● WHAT THE EXERCISE ASKS
Look below for the line that contains "Task: Expand 其他设置 more settings button", then copy it and each following line exactly, through and including the line that contains "The image size is (900, 551).".
--- START ---
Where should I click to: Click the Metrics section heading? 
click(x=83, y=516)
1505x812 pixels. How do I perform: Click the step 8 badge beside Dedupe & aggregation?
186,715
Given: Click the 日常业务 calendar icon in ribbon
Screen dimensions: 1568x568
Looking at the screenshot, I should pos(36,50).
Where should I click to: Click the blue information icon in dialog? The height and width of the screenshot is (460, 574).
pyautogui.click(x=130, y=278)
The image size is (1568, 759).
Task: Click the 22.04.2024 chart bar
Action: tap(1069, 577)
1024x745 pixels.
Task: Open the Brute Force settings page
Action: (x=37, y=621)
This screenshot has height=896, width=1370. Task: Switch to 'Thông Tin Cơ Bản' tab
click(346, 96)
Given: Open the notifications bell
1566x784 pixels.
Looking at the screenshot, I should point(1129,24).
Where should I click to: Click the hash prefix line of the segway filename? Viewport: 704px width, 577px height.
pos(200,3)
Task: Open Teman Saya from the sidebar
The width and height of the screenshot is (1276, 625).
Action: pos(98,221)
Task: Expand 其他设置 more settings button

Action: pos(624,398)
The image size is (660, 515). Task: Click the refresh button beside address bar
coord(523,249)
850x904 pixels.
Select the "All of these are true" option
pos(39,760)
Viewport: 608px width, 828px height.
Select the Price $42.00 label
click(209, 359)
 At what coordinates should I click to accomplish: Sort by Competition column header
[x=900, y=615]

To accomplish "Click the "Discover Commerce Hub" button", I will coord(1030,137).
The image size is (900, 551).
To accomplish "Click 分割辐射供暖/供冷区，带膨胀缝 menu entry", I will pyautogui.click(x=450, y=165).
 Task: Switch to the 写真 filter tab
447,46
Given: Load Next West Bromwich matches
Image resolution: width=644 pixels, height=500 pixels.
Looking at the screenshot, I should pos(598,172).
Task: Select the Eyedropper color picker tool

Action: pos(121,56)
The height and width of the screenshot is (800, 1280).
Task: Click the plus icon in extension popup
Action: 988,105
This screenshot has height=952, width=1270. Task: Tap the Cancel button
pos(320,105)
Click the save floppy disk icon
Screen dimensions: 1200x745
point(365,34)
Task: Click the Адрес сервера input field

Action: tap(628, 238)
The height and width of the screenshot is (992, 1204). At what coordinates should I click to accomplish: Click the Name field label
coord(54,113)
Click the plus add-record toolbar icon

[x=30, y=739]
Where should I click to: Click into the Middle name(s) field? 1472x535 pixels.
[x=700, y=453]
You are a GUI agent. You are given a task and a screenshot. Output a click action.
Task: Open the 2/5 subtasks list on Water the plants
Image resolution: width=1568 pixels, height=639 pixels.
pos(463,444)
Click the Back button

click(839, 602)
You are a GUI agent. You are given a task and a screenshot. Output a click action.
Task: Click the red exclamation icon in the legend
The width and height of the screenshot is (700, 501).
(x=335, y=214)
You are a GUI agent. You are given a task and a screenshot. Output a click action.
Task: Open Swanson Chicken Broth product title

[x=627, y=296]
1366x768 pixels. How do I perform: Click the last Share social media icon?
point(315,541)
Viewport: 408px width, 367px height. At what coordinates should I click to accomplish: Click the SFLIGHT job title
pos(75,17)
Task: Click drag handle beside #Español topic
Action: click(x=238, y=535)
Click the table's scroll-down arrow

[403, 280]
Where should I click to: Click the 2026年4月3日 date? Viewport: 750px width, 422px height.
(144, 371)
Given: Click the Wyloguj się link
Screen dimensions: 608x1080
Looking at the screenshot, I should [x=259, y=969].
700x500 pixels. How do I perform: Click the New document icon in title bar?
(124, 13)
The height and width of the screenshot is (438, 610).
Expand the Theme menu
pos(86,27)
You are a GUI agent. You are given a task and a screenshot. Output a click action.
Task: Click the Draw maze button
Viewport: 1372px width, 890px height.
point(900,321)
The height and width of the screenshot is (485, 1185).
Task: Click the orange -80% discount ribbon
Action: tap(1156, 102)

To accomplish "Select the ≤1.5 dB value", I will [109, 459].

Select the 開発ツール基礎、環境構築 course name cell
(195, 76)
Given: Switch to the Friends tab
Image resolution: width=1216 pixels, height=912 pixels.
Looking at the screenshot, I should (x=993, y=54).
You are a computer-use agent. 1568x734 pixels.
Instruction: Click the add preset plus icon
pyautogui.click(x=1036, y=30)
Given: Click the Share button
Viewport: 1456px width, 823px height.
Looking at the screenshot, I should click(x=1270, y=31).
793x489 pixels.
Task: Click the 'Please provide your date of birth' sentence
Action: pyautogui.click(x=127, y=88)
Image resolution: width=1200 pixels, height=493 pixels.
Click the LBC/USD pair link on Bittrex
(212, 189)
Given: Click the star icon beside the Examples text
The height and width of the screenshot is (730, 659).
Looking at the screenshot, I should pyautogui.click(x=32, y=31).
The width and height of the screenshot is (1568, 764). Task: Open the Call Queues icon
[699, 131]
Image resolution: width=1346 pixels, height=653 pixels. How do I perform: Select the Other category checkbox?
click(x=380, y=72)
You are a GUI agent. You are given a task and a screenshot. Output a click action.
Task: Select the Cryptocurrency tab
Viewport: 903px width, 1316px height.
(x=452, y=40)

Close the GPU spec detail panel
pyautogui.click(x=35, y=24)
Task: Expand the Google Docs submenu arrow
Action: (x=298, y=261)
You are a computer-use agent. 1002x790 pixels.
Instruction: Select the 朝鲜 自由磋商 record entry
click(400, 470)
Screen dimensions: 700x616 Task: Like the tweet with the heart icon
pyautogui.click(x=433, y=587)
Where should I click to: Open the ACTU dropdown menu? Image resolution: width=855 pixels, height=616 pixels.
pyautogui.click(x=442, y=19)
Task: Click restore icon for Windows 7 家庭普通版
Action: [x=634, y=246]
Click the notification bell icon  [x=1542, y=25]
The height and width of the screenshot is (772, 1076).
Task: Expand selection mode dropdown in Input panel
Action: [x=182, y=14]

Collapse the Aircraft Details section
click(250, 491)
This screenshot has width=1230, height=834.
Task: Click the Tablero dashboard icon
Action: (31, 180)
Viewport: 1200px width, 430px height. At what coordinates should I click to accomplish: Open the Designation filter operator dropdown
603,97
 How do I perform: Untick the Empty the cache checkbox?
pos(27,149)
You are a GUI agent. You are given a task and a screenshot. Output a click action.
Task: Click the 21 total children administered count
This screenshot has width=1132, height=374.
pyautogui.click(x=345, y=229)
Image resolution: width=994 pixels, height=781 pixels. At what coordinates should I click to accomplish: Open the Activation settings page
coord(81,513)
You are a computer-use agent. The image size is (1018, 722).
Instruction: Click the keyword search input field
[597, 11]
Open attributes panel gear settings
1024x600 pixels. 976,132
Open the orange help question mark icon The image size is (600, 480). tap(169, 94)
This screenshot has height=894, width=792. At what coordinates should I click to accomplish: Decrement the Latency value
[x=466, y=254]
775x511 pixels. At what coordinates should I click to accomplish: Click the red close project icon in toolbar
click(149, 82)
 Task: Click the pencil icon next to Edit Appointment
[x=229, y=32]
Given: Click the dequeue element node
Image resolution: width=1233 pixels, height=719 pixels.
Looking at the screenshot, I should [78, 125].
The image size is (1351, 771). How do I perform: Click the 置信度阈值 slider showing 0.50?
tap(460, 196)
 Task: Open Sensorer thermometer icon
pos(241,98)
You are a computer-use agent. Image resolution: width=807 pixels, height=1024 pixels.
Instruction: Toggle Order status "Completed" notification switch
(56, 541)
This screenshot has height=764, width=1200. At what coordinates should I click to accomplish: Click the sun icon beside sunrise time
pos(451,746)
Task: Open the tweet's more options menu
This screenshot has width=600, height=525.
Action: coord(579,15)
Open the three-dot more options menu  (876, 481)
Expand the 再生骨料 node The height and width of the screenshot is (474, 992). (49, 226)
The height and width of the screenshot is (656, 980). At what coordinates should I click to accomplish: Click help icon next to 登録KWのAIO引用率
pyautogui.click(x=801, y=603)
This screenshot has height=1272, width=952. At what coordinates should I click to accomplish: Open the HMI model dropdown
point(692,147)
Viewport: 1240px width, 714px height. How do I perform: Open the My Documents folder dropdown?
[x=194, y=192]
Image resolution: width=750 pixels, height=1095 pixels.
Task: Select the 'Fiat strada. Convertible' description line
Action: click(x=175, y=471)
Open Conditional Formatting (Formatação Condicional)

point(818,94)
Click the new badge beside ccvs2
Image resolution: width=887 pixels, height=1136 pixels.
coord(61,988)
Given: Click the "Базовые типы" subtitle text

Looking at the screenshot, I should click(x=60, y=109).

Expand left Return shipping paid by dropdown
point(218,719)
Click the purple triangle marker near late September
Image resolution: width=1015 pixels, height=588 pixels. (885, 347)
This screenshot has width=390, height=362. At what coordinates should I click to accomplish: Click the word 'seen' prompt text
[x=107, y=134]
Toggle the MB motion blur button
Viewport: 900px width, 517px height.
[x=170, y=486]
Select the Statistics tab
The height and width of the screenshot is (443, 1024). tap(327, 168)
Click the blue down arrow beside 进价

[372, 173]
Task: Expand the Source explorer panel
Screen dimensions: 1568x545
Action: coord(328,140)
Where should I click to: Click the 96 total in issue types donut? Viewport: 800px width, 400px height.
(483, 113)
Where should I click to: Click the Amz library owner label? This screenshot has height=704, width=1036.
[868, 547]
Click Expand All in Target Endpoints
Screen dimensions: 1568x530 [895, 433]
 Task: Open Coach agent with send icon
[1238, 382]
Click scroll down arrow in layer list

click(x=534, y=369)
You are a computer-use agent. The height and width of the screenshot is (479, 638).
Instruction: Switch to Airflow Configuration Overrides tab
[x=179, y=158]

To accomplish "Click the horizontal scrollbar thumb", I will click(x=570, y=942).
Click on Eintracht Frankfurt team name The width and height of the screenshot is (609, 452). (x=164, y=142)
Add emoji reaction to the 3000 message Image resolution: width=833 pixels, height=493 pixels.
--- END ---
● THE ANSWER
Task: Expand 其他设置 more settings button

Action: pos(624,398)
The image size is (660, 515). Task: Click the refresh button beside address bar
coord(523,249)
850x904 pixels.
Select the "All of these are true" option
pos(39,760)
Viewport: 608px width, 828px height.
Select the Price $42.00 label
click(209, 359)
 At what coordinates should I click to accomplish: Sort by Competition column header
[x=900, y=615]

To accomplish "Click the "Discover Commerce Hub" button", I will coord(1030,137).
The image size is (900, 551).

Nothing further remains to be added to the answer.